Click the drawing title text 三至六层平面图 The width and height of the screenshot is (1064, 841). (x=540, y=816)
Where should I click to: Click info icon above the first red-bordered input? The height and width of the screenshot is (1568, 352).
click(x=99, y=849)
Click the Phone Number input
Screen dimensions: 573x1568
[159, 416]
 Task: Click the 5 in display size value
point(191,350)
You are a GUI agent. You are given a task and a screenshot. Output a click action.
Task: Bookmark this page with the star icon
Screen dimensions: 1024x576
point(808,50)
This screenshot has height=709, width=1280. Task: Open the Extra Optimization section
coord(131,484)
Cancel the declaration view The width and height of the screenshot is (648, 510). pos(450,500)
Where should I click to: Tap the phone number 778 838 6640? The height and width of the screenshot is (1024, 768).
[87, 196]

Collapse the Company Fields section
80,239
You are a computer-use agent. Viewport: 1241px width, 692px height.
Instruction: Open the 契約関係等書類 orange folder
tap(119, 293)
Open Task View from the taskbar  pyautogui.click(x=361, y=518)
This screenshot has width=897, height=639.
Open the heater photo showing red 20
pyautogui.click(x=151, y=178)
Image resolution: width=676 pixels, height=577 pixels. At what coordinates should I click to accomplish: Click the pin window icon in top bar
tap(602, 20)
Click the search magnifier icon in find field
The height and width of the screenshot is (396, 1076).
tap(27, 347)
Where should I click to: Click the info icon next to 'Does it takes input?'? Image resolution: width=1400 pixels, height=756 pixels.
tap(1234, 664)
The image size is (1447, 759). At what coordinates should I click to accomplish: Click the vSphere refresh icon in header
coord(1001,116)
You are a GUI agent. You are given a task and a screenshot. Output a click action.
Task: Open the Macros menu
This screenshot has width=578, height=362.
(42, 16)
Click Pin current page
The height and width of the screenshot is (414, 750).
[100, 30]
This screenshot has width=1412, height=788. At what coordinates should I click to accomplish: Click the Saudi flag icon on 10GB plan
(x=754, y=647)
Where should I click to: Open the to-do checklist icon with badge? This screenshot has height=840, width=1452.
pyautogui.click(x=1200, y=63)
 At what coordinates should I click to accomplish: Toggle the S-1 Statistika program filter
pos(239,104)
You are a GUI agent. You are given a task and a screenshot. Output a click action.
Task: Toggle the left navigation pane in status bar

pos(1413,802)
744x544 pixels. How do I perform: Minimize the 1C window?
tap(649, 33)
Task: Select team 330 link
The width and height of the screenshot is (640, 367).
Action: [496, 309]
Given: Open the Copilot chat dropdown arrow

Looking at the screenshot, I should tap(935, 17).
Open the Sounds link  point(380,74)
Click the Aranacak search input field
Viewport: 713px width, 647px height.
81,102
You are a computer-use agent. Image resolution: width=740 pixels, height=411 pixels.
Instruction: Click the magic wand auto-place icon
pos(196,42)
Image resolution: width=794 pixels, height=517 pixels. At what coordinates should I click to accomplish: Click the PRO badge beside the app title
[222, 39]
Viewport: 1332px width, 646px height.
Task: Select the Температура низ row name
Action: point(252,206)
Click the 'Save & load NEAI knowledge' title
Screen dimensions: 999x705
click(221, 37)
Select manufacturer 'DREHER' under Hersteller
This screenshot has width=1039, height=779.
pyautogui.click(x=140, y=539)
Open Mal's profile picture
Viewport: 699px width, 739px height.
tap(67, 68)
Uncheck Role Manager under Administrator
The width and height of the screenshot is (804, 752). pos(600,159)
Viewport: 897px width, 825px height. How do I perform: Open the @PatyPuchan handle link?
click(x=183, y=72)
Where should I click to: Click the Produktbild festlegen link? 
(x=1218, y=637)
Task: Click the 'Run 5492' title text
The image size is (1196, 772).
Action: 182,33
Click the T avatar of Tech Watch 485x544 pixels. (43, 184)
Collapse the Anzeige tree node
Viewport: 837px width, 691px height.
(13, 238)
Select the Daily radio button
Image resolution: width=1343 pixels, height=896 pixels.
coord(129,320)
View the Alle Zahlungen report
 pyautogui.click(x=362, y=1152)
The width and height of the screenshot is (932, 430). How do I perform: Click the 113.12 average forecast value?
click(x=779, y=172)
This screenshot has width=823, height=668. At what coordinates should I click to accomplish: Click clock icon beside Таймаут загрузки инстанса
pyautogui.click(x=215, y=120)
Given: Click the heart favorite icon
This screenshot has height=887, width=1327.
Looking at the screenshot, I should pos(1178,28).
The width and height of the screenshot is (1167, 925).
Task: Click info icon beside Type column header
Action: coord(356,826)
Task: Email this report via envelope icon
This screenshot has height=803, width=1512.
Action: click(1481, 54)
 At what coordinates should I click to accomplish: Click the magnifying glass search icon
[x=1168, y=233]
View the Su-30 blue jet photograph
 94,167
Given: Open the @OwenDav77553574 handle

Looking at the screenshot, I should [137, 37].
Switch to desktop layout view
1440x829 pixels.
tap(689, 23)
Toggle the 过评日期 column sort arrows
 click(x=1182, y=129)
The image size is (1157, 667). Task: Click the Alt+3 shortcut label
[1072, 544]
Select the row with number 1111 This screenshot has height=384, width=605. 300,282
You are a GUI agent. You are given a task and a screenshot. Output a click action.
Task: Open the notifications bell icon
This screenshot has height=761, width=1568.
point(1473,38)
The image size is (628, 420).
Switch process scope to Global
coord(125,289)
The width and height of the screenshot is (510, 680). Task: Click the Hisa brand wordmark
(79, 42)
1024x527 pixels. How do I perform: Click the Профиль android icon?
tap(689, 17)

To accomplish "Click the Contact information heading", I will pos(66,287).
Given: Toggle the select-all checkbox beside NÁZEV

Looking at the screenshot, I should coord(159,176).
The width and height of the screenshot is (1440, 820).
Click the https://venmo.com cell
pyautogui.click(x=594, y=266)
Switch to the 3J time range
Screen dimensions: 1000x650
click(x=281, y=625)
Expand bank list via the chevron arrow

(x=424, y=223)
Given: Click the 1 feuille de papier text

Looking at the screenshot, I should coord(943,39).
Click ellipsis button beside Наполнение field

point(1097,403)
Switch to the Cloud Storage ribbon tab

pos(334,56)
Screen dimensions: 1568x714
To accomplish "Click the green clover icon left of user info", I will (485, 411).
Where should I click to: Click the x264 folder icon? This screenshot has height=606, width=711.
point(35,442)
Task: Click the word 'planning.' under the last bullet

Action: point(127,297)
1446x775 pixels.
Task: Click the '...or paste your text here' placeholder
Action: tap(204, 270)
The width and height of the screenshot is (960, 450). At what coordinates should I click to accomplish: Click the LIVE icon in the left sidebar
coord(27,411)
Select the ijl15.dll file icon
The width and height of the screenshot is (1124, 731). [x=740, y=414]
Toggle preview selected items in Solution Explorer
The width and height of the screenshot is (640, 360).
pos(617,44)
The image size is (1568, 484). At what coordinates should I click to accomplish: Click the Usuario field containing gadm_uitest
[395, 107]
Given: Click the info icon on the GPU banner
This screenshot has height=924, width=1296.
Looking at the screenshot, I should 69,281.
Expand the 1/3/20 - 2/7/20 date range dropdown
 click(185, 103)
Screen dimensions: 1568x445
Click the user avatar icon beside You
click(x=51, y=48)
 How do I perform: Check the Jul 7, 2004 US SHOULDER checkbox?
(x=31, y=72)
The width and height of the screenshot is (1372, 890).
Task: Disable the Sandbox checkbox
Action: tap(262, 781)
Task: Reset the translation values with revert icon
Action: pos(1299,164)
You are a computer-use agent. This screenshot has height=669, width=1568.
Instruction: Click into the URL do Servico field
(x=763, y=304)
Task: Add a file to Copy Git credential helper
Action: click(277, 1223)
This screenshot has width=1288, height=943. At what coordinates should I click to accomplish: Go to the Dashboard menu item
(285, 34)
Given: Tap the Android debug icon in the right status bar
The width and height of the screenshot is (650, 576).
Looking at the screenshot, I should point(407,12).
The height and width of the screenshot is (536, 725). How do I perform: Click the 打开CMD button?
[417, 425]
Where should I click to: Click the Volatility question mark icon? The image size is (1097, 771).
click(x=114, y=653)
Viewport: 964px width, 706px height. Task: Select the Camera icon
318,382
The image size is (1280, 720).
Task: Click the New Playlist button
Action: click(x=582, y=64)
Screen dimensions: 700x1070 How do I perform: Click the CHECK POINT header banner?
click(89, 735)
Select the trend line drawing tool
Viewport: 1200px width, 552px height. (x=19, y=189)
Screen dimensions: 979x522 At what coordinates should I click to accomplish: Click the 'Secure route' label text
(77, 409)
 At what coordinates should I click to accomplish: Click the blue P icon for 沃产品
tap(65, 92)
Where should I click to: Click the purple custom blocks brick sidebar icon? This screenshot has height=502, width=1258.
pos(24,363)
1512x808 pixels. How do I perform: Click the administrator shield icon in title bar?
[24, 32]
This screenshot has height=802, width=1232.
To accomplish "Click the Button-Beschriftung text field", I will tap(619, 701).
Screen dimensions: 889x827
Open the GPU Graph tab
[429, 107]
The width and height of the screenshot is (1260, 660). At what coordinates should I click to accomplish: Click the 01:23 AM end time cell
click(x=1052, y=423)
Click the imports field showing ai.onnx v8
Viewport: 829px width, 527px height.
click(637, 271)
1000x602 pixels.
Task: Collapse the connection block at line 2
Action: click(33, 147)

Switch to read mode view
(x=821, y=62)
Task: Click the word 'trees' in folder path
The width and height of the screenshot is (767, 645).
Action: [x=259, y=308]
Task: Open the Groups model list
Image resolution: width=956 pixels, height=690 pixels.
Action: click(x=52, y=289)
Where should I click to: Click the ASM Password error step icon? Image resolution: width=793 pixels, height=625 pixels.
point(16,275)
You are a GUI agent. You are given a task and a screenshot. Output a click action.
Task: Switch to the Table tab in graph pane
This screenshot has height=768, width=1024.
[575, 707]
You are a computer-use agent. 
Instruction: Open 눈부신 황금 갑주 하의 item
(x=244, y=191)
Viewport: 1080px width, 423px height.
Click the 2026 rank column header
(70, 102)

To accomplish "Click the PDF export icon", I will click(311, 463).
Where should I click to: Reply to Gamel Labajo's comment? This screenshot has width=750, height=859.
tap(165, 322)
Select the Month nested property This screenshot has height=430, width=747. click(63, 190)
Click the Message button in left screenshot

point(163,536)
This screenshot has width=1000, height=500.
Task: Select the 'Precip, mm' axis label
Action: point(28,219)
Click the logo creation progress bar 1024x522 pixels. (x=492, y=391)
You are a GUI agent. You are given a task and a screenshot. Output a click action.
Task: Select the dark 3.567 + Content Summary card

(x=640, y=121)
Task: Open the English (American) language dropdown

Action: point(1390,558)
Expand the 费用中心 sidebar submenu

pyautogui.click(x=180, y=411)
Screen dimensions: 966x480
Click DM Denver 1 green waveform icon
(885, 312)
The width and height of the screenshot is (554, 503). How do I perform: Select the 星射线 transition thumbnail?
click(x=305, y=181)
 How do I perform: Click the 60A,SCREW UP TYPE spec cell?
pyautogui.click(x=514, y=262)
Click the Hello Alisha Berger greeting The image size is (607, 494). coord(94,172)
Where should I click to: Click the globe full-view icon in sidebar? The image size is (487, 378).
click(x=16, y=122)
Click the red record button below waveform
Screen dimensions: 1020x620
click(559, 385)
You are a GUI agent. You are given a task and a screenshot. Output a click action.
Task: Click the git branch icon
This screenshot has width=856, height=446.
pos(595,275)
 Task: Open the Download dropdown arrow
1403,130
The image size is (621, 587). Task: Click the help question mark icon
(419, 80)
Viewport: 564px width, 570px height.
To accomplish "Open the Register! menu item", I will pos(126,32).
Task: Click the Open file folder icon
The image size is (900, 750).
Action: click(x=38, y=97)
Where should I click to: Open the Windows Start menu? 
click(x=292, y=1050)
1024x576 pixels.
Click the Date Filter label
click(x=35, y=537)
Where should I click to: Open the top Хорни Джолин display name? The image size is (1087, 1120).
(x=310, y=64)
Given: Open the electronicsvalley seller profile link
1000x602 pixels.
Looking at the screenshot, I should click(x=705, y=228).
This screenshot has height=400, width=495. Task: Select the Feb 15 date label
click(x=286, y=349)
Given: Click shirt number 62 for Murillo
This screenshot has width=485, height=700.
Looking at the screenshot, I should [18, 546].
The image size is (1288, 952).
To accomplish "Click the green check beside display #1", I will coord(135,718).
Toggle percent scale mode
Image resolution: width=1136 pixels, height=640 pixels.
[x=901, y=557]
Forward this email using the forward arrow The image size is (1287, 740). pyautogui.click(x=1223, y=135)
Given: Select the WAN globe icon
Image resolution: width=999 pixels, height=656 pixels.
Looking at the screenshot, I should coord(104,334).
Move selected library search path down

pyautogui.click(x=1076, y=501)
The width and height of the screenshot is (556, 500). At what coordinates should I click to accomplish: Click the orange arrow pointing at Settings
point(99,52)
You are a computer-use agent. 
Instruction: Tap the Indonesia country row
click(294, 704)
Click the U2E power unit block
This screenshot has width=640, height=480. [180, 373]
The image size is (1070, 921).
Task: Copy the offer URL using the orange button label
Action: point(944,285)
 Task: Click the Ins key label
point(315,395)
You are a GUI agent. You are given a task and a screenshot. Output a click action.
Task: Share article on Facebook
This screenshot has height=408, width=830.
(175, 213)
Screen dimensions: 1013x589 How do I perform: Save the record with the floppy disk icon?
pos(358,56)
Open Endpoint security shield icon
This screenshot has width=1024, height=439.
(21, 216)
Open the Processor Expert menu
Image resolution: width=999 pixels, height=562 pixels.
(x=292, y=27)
════════
Stopping at the line containing "Cancel the declaration", please repeat exactly every line from the very start of the entries, that line included, and nothing more.

Click the drawing title text 三至六层平面图 The width and height of the screenshot is (1064, 841). (x=540, y=816)
Where should I click to: Click info icon above the first red-bordered input? The height and width of the screenshot is (1568, 352).
click(x=99, y=849)
Click the Phone Number input
Screen dimensions: 573x1568
[159, 416]
 Task: Click the 5 in display size value
point(191,350)
You are a GUI agent. You are given a task and a screenshot. Output a click action.
Task: Bookmark this page with the star icon
Screen dimensions: 1024x576
point(808,50)
This screenshot has height=709, width=1280. Task: Open the Extra Optimization section
coord(131,484)
Cancel the declaration view The width and height of the screenshot is (648, 510). pos(450,500)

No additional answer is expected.